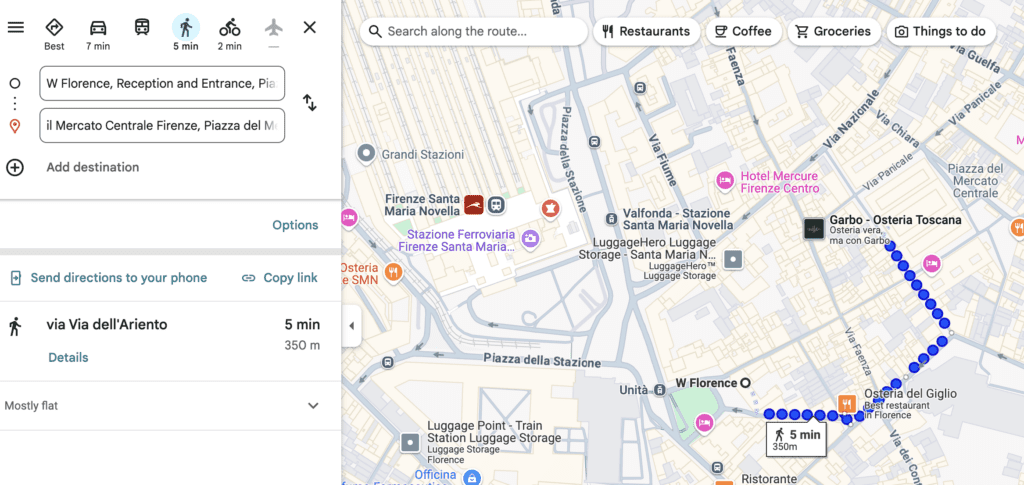Select the flights travel mode
Image resolution: width=1024 pixels, height=485 pixels.
pos(274,27)
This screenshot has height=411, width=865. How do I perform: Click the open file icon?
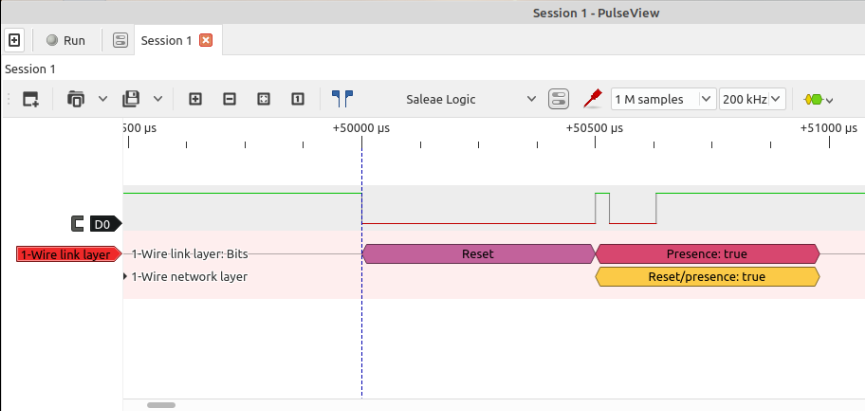click(x=77, y=99)
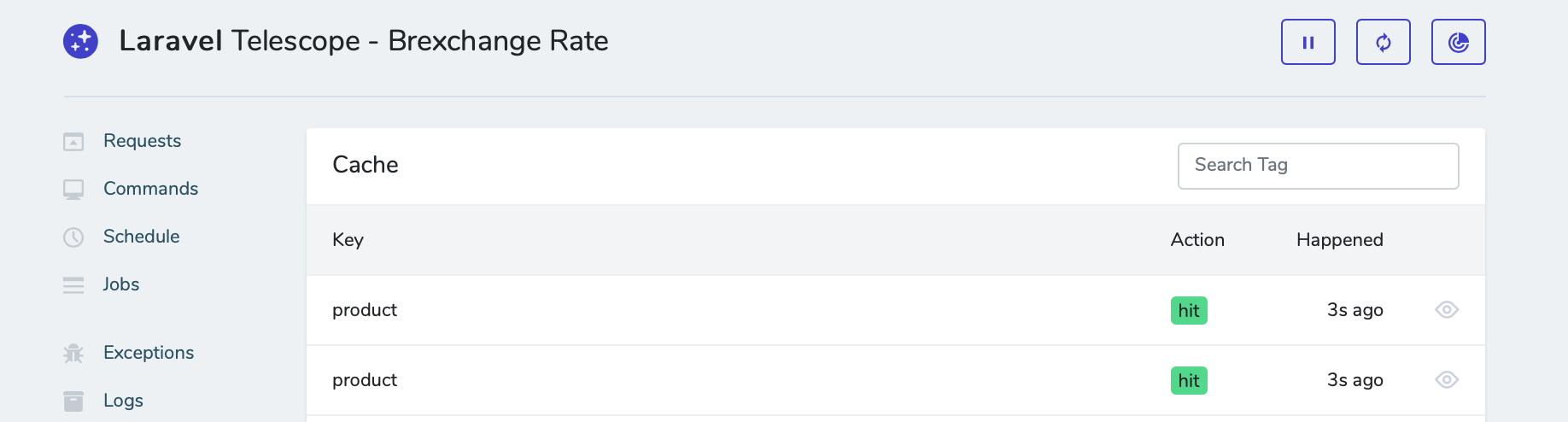Click the Exceptions bug icon
The width and height of the screenshot is (1568, 422).
(73, 354)
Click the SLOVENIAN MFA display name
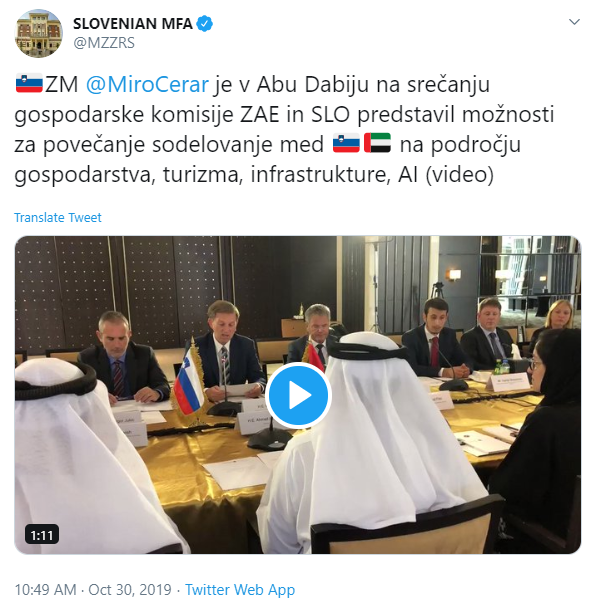 pos(133,24)
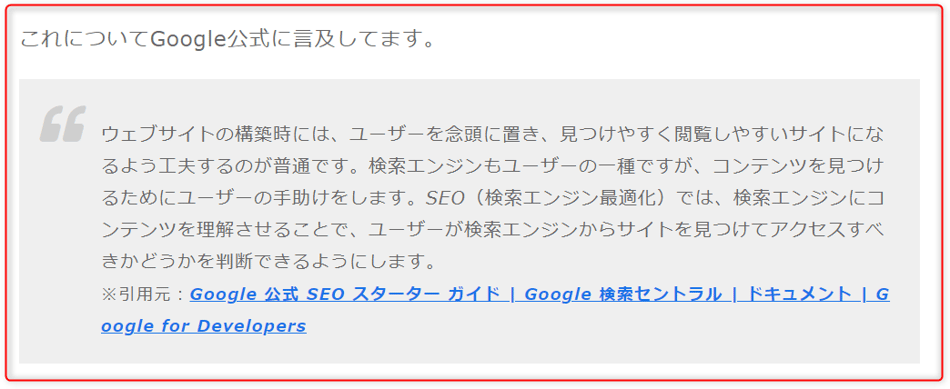Viewport: 950px width, 389px height.
Task: Click the 'oogle for Developers' link text
Action: tap(204, 327)
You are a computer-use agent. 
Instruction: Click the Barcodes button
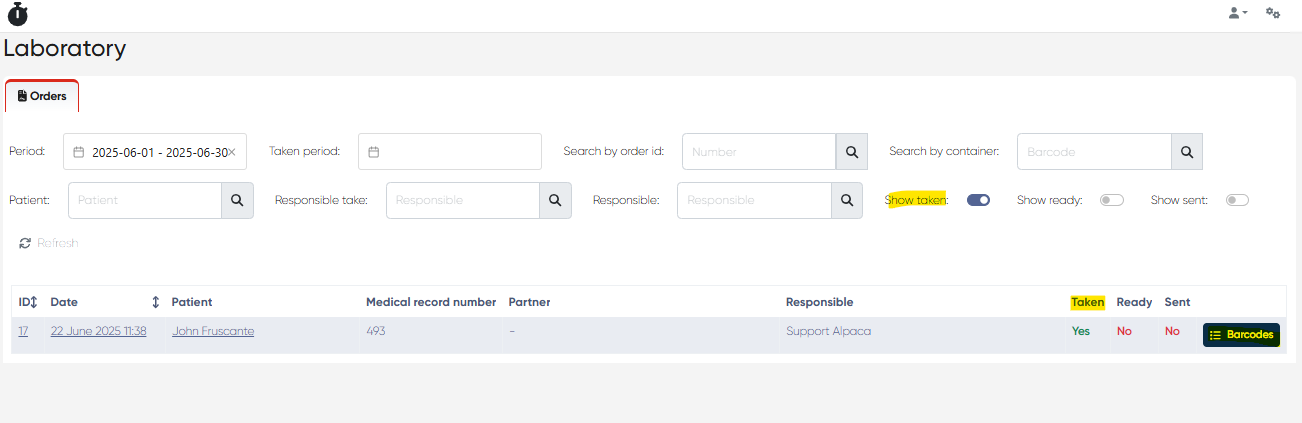(x=1241, y=335)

+++++

-- ACTIVITY --
Only lines from the one holding "Click the SLOVENIAN MFA display name" through the last line of the entries above are wanted, both ends included, each retyped exactly; no pictures.

-- RESULT --
Click the SLOVENIAN MFA display name
 pos(133,24)
Viewport: 950px width, 389px height.
Task: Click the 'oogle for Developers' link text
Action: tap(204, 327)
You are a computer-use agent. 
Instruction: Click the Barcodes button
(x=1241, y=335)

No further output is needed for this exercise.